The surface of the news 

By some accounts, one of the problems with digital literacy is that our reading has become shallow - we stay on the surface, reading widely but rarely in any depth. Of course this doesn't need to be constituted as a problem, it all depends which side you sit on in the big debate. That's if you believe there really is a debate, and one with two opposing camps. This article seems to suggest that a) there is a debate and b) there are two dominant positions. Pushed for time, and faithful to the 'shallowness' principle, I decided to remain on the surface and just read the headlines this Sunday. In sympathy with readers who like a bit of depth, I've included the links.

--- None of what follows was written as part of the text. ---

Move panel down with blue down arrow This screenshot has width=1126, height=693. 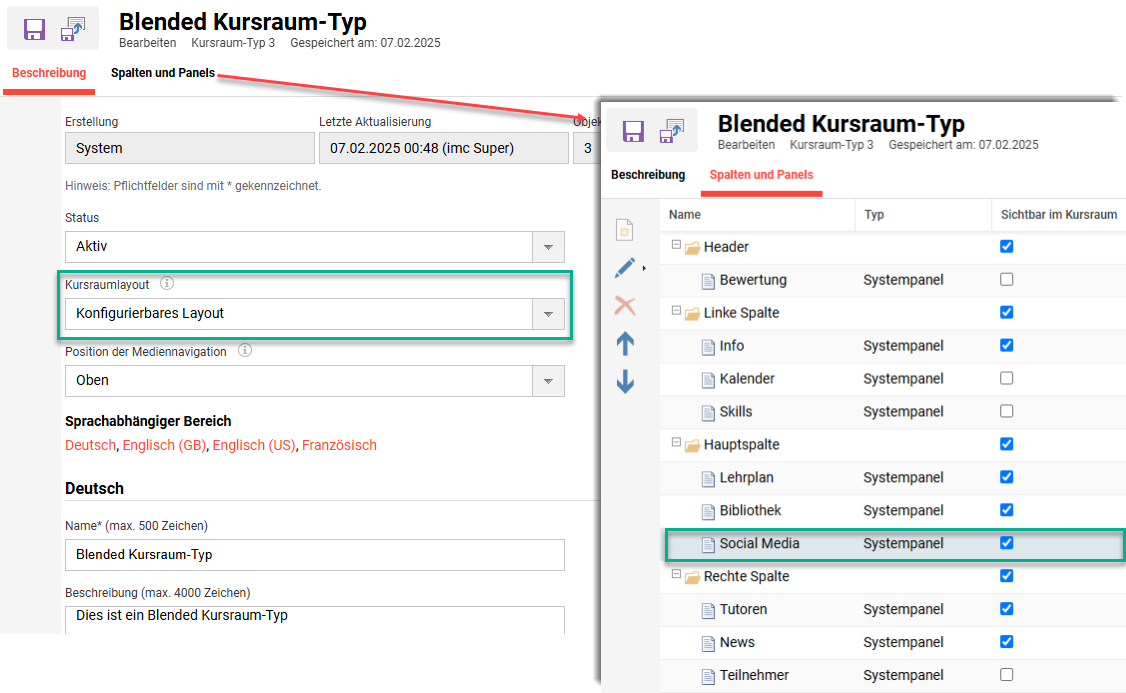coord(625,382)
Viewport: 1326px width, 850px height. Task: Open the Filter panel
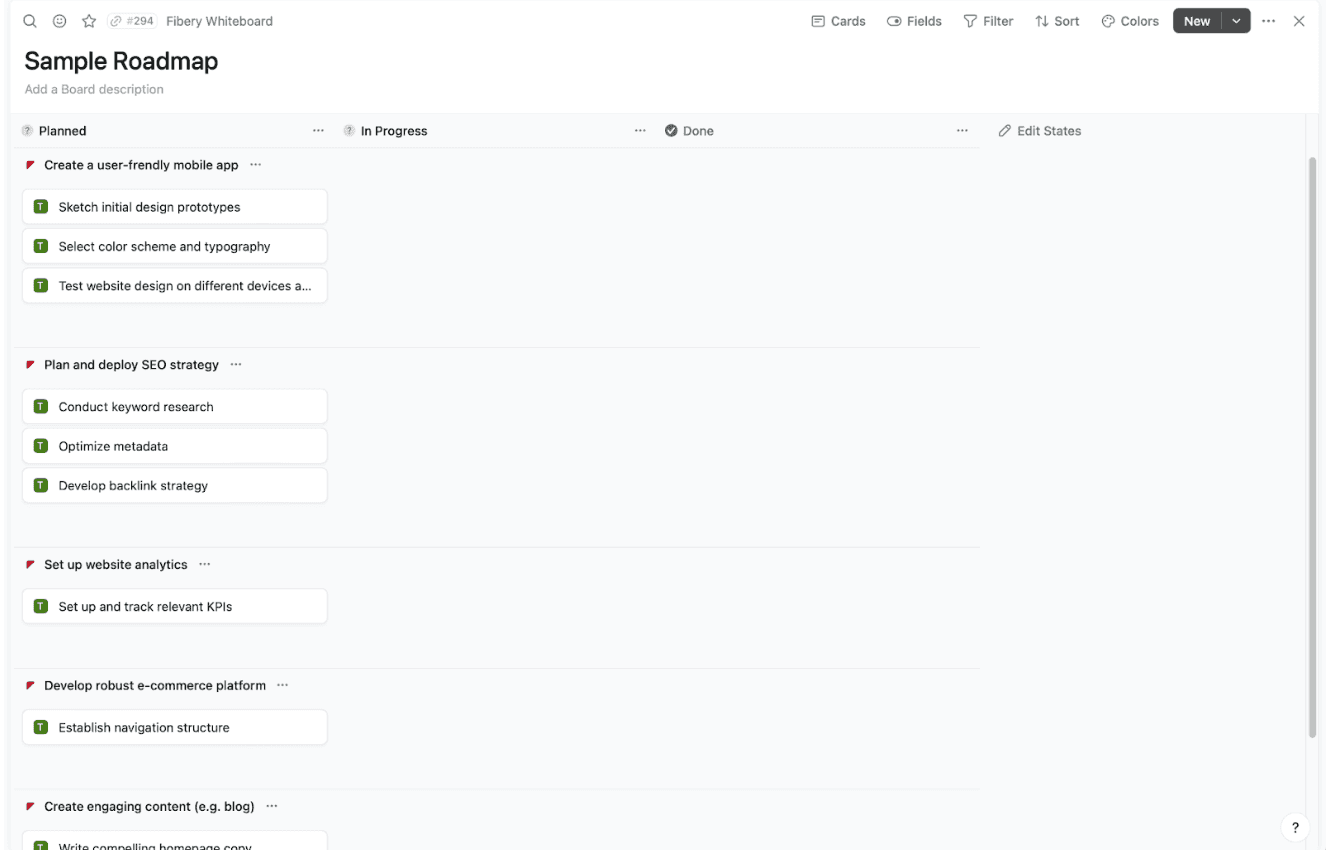tap(988, 20)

In my reading I learnt that some novelists are excited by the possibilities of digital fiction; that Collen Rooney tweeted: "Can't believe @WayneRooney isn't starting" at the beginning of Manchester United's big match on Thursday; that 'geek aesthetics' come into play as fashion meets Google Glass; that Samsung is taking the mobile market by storm; that Apple may have run out of juice, and that smart technology can help police detect crime before it happens!And I probably missed a lot more simply because I read on the surface. But isn't there a subtle irony, here? The same newspaper that berates our obsession with technology is the one that regularly feeds that obsession. It simplifies the issues about new technologies and then tells us off for simplifying the issues. It's a no-brainer: so stick to surfing and broaden your views!